# Ditra ?



## angus242 (Oct 20, 2007)

I don't use magical trowels. I've used dozens and dozens of bags of Kerabond without issue. Actually, my favorite thinset of all time is Kerabond mixed with Keralastic. It just don't get no better than that.


----------



## Tom Struble (Mar 2, 2007)

God..this is the most boring Ditra thread iv'e ever read on here:yawn::sad:


----------



## ohiohomedoctor (Dec 26, 2010)

Yuuuupp


----------



## angus242 (Oct 20, 2007)

Don't you have some aluminum brakes to discuss?


----------



## Tom Struble (Mar 2, 2007)

nobody over there is home:sad:


----------



## Groutface (Jan 20, 2011)

Our schluter supplier carries a product called master set......and label "ditra" as a perfect substrate for it......maybe same or close.....


----------



## nhill2090 (Dec 11, 2010)

I use all hydroment setting materials and slc when not using quartz lock. I love their mortars and I use ditraset every time I use ditra. About $23/bag though


----------



## srwcontracting (Dec 11, 2009)

angus242 said:


> Actually, my favorite thinset of all time is Kerabond mixed with Keralastic. It just don't get no better than that.


I agree so far. Been trying different thinsets lately just to get a feel for them all. I used the mapei ultraflex the other day. And thought it was like using kerabond without the keralastic.
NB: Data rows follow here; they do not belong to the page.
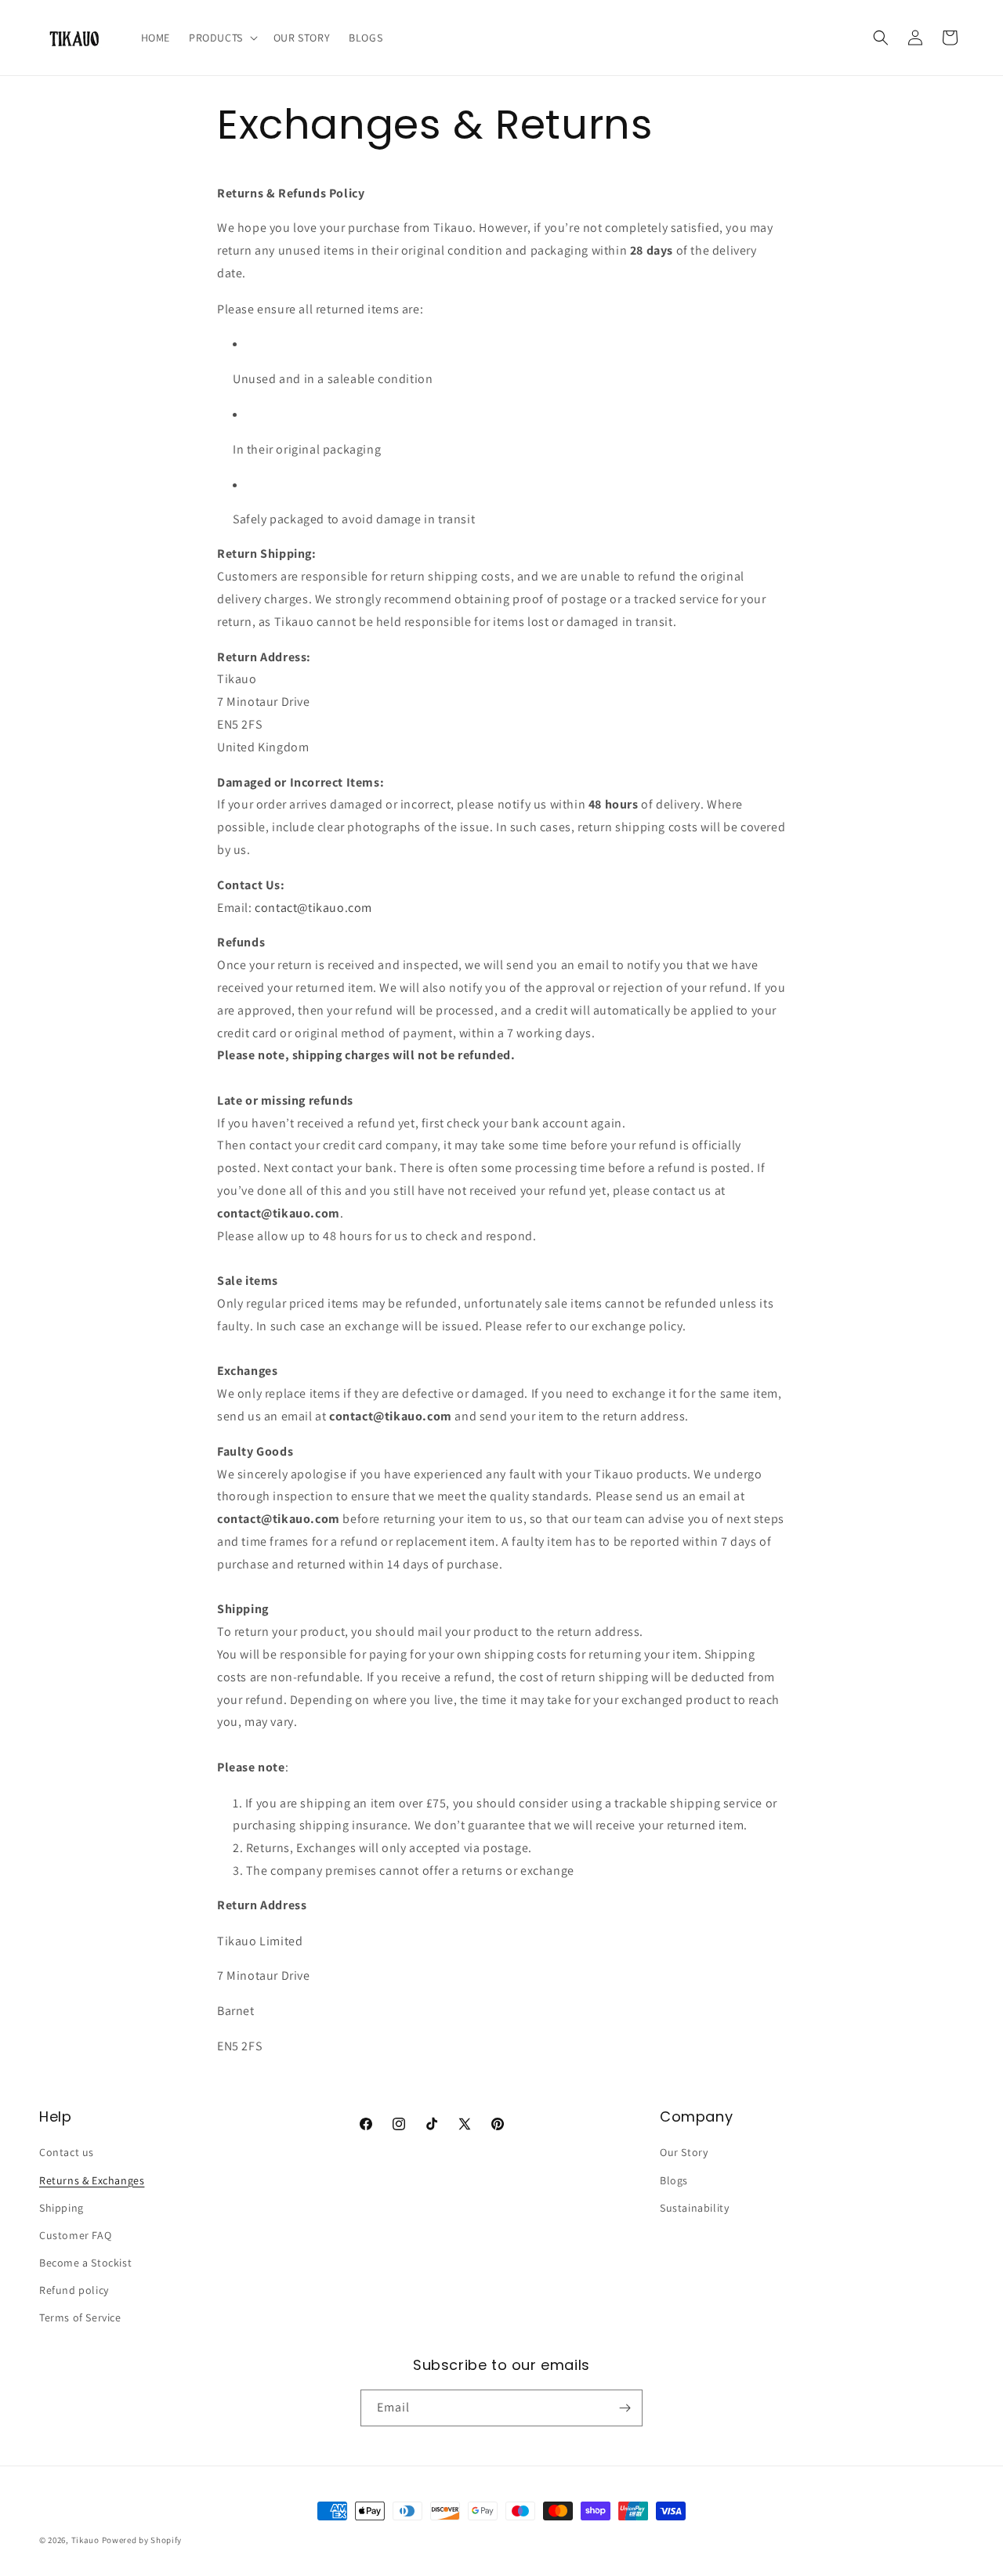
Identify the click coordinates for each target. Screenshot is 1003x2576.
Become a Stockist (85, 2263)
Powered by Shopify (142, 2539)
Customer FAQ (75, 2235)
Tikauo (85, 2539)
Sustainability (694, 2208)
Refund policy (74, 2290)
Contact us (66, 2152)
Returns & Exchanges (91, 2180)
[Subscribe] (624, 2408)
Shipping (61, 2208)
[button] (221, 37)
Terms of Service (80, 2317)
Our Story (684, 2152)
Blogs (674, 2180)
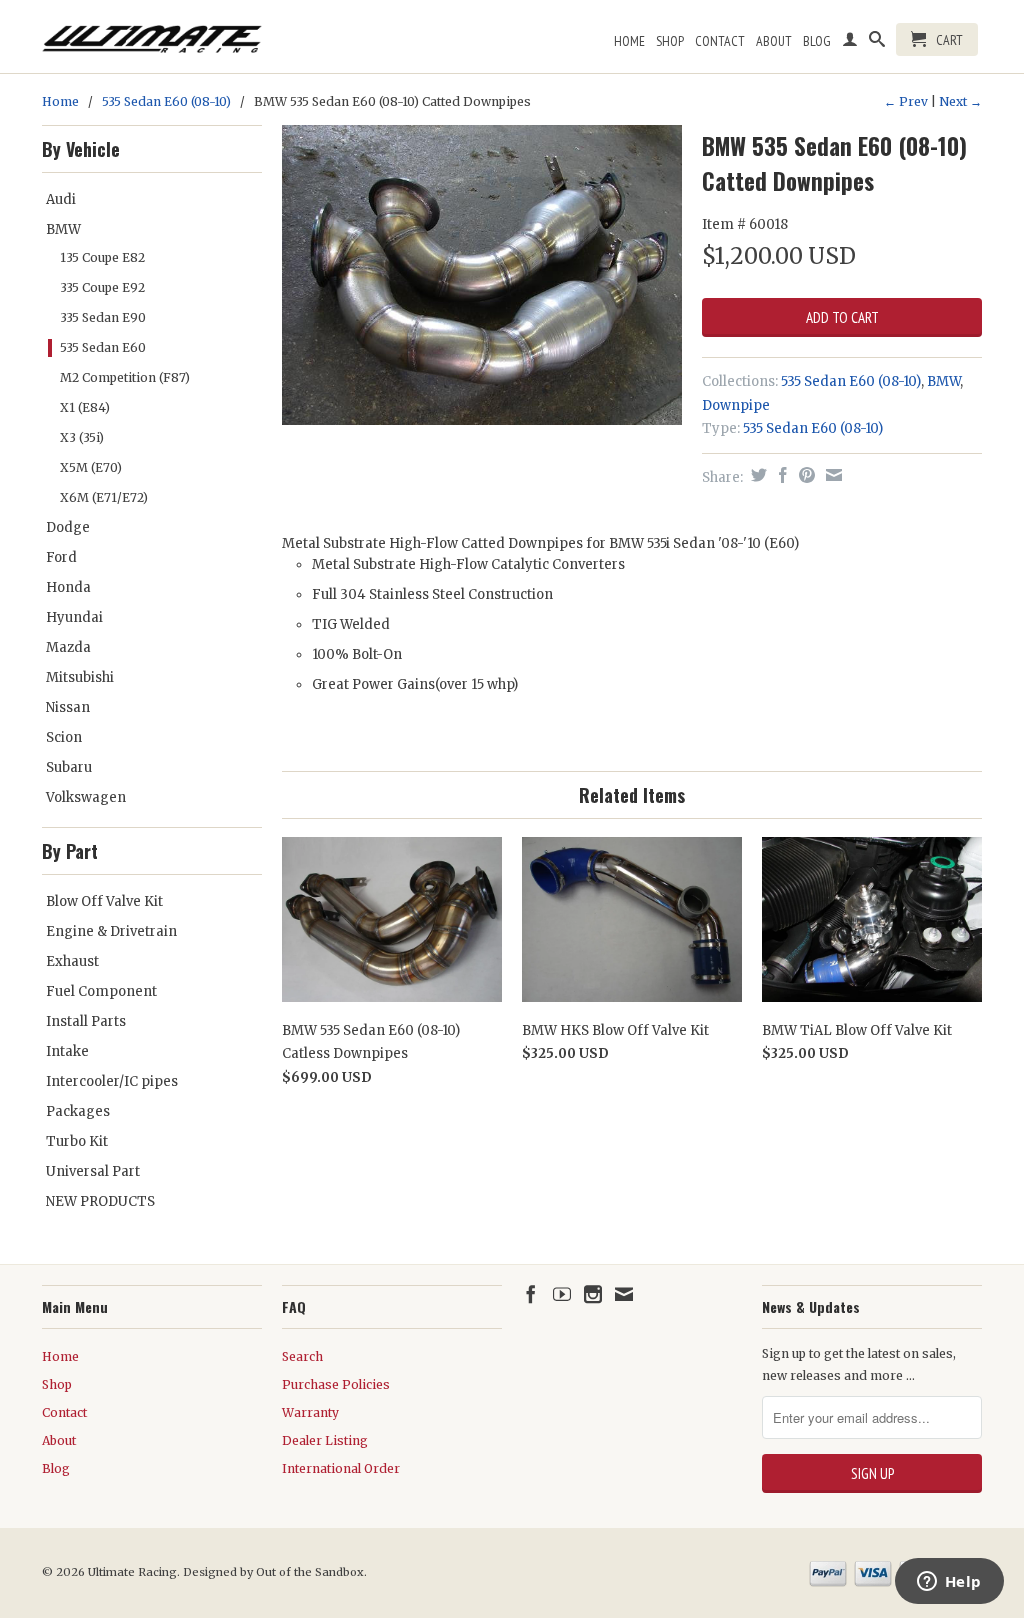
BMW (63, 229)
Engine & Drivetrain (111, 931)
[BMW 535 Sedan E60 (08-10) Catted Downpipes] (482, 275)
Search (302, 1356)
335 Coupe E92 (102, 287)
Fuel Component (101, 991)
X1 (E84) (85, 407)
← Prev (906, 101)
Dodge (68, 527)
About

It did have a pretty long use time.
It came off my hands much easier too later that night. That kerabond can really be tough to get off your hands.....and might as well throw the pants away too if you tile like me!


----------



## Tech Dawg (Dec 13, 2010)

Kerabond is some good stuff.. I used 8 bags on a job awhile back when Dal still had it. Pretty much tied for me with 272


----------